Addition of glucose to cells of the yeast Saccharomyces cerevisiae growing on a nonfermentable carbon source triggers a rapid, transient increase in the cAMP level. The occurrence of this cAMP spike appears to be correlated inversely with the glucose-repression state of the cells. This was also observed for the hex2 mutant, which is deficient in glucose repression and which displayed the cAMP signal constitutively. When cells of the hex2 mutant were starved for nitrogen on a glucose-containing medium, they rapidly lost viability, similarly to mutants with overactivation of the Ras-adenylate cyclase pathway, Flow cytometry measurements showed that G(1) arrest of the hex2 mutant under such conditions was incomplete.
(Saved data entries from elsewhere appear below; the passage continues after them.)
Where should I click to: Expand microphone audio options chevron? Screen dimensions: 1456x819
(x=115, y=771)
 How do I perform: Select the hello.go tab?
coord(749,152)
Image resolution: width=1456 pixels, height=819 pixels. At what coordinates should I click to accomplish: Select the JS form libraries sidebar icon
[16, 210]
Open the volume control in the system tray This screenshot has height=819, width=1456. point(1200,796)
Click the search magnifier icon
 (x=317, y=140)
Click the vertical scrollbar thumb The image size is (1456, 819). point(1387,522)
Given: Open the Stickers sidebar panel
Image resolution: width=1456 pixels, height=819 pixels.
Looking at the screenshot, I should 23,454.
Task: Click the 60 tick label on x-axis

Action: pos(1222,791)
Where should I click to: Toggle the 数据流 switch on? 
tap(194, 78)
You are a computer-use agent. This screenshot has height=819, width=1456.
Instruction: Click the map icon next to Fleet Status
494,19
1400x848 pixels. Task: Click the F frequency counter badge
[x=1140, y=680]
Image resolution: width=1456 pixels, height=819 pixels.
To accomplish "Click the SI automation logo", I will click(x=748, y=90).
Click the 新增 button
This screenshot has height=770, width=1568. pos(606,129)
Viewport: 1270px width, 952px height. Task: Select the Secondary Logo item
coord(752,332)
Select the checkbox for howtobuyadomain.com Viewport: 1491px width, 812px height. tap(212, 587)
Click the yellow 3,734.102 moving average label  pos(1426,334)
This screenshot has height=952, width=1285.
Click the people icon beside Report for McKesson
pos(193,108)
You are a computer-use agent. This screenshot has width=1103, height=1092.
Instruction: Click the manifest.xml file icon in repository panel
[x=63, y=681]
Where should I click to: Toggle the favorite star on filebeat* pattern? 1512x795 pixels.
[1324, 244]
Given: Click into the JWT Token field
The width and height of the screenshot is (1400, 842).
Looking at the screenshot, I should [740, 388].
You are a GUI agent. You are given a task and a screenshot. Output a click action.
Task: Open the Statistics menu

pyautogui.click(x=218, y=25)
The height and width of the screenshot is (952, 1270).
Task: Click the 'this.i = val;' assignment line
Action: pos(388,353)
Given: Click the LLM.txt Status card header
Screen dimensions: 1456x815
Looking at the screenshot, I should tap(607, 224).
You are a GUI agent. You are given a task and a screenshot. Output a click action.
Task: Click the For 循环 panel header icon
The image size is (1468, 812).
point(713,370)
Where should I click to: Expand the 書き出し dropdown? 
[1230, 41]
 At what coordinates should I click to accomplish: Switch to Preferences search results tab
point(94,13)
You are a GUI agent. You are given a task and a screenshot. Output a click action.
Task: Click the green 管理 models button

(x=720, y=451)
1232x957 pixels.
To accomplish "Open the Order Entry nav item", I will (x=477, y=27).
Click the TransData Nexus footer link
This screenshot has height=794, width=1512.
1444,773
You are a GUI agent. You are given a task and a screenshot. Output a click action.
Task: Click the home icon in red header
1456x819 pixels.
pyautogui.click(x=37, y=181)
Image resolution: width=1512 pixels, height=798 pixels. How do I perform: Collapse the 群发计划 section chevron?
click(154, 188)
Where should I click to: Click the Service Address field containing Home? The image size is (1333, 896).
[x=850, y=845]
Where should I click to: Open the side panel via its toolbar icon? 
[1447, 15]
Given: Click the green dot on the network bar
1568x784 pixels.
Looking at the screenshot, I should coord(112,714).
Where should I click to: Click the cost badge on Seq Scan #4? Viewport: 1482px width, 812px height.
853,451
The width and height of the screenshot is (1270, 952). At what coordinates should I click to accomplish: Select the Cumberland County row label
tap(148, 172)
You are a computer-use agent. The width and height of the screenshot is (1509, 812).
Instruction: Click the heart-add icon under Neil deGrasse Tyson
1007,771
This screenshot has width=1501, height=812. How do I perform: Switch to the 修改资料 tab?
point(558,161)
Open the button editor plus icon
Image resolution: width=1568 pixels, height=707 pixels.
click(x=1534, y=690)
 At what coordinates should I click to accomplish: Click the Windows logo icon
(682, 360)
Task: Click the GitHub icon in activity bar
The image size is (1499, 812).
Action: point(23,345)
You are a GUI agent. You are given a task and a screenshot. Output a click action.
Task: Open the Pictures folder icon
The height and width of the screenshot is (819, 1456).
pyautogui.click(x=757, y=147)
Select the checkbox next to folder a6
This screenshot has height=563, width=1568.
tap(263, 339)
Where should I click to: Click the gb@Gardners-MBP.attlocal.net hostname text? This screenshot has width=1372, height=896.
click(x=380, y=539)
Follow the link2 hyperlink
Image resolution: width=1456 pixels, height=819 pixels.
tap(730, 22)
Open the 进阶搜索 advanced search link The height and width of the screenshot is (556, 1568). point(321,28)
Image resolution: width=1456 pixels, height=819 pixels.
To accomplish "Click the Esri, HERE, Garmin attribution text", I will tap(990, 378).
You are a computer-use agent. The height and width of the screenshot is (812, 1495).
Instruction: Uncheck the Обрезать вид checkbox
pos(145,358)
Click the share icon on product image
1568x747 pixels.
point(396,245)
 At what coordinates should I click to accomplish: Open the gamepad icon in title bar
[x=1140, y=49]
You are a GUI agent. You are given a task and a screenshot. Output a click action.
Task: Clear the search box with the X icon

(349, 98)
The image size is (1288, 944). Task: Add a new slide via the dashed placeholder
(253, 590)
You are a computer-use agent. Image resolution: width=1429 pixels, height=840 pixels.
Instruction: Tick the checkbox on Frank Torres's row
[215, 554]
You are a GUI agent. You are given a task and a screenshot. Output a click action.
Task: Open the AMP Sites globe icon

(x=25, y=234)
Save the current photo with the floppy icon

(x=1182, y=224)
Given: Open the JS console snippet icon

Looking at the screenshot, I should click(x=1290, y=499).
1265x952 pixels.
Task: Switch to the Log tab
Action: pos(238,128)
Trehalose accumulation, a typical feature of cells entering the stationary phase G(0), was very short-lived in the hex2 mutant under the same conditions. These results are in agreement with the presence of continuous glucose-triggered activation of cAMP synthesis in hex2 cells on a glucose-containing nitrogen-starvation medium. In the course of these experiments a spontaneous suppressor mutant, shx (for suppressor of hex2), was isolated which survived nitrogen starvation on a glucose-containing medium much better than the hex2 strain. It also showed normal G(1) arrest and much longer accumulation of trehalose. The suppressor mutation also caused inability to grow on nonfermentable carbon sources and absence of invertase derepression, and it was epistatic to hex2 for these characteristics also. The isolation of this epistatic derepression mutation supports the idea that the defect in glucose repression of the hex2 mutant is the cause of its rapid loss of viability during nitrogen starvation on a glucose-containing medium. Substitution of glucose for glycerol partially abolished the rapid loss of viability in the hex2 mutant. These results suggest that the glucose-repressible character of the pathway involved in glucose-triggered activation of cAMP synthesis might have a physiological role in preventing overstimulation of cAMP synthesis and allowing proper entrance into the stationary-phase G(0) in a medium containing ample glucose but lacking another essential nutrient for growth. Such a situation might be quite common in the glucose-rich natural environment of S. cerevisiae.